**The task:** Write the lines below as a JSON list of strings, one string per line, leaving out any blank lines.

------ Exercise input

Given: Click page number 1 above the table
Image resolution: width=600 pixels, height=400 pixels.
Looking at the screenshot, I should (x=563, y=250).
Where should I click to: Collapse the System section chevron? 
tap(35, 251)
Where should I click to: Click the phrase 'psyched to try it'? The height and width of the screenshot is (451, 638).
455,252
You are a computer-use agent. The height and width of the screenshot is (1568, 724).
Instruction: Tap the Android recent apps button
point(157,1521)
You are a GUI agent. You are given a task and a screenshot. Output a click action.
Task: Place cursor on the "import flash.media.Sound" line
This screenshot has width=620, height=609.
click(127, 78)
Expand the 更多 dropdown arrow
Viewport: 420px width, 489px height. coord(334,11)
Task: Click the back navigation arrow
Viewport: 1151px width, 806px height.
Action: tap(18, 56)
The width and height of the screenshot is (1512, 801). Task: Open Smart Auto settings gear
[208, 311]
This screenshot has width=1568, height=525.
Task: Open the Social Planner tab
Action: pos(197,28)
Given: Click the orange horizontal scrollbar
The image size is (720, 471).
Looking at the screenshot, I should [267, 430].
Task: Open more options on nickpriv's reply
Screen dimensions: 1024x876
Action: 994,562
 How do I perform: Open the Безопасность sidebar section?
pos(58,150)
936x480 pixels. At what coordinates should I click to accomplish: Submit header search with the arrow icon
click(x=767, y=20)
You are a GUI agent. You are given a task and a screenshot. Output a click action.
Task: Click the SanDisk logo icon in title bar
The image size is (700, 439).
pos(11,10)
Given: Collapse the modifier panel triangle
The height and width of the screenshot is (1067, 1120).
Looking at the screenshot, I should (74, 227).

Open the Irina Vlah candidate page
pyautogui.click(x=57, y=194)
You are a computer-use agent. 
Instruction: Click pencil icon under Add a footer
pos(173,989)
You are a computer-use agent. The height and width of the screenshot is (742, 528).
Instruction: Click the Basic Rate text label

------------

**The output:**
[
  "Given: Click page number 1 above the table",
  "Image resolution: width=600 pixels, height=400 pixels.",
  "Looking at the screenshot, I should (x=563, y=250).",
  "Where should I click to: Collapse the System section chevron? ",
  "tap(35, 251)",
  "Where should I click to: Click the phrase 'psyched to try it'? The height and width of the screenshot is (451, 638).",
  "455,252",
  "You are a computer-use agent. The height and width of the screenshot is (1568, 724).",
  "Instruction: Tap the Android recent apps button",
  "point(157,1521)",
  "You are a GUI agent. You are given a task and a screenshot. Output a click action.",
  "Task: Place cursor on the \"import flash.media.Sound\" line",
  "This screenshot has width=620, height=609.",
  "click(127, 78)",
  "Expand the 更多 dropdown arrow",
  "Viewport: 420px width, 489px height. coord(334,11)",
  "Task: Click the back navigation arrow",
  "Viewport: 1151px width, 806px height.",
  "Action: tap(18, 56)",
  "The width and height of the screenshot is (1512, 801). Task: Open Smart Auto settings gear",
  "[208, 311]",
  "This screenshot has width=1568, height=525.",
  "Task: Open the Social Planner tab",
  "Action: pos(197,28)",
  "Given: Click the orange horizontal scrollbar",
  "The image size is (720, 471).",
  "Looking at the screenshot, I should [267, 430].",
  "Task: Open more options on nickpriv's reply",
  "Screen dimensions: 1024x876",
  "Action: 994,562",
  " How do I perform: Open the Безопасность sidebar section?",
  "pos(58,150)",
  "936x480 pixels. At what coordinates should I click to accomplish: Submit header search with the arrow icon",
  "click(x=767, y=20)",
  "You are a GUI agent. You are given a task and a screenshot. Output a click action.",
  "Task: Click the SanDisk logo icon in title bar",
  "The image size is (700, 439).",
  "pos(11,10)",
  "Given: Collapse the modifier panel triangle",
  "The height and width of the screenshot is (1067, 1120).",
  "Looking at the screenshot, I should (74, 227).",
  "Open the Irina Vlah candidate page",
  "pyautogui.click(x=57, y=194)",
  "You are a computer-use agent. ",
  "Instruction: Click pencil icon under Add a footer",
  "pos(173,989)",
  "You are a computer-use agent. The height and width of the screenshot is (742, 528).",
  "Instruction: Click the Basic Rate text label"
]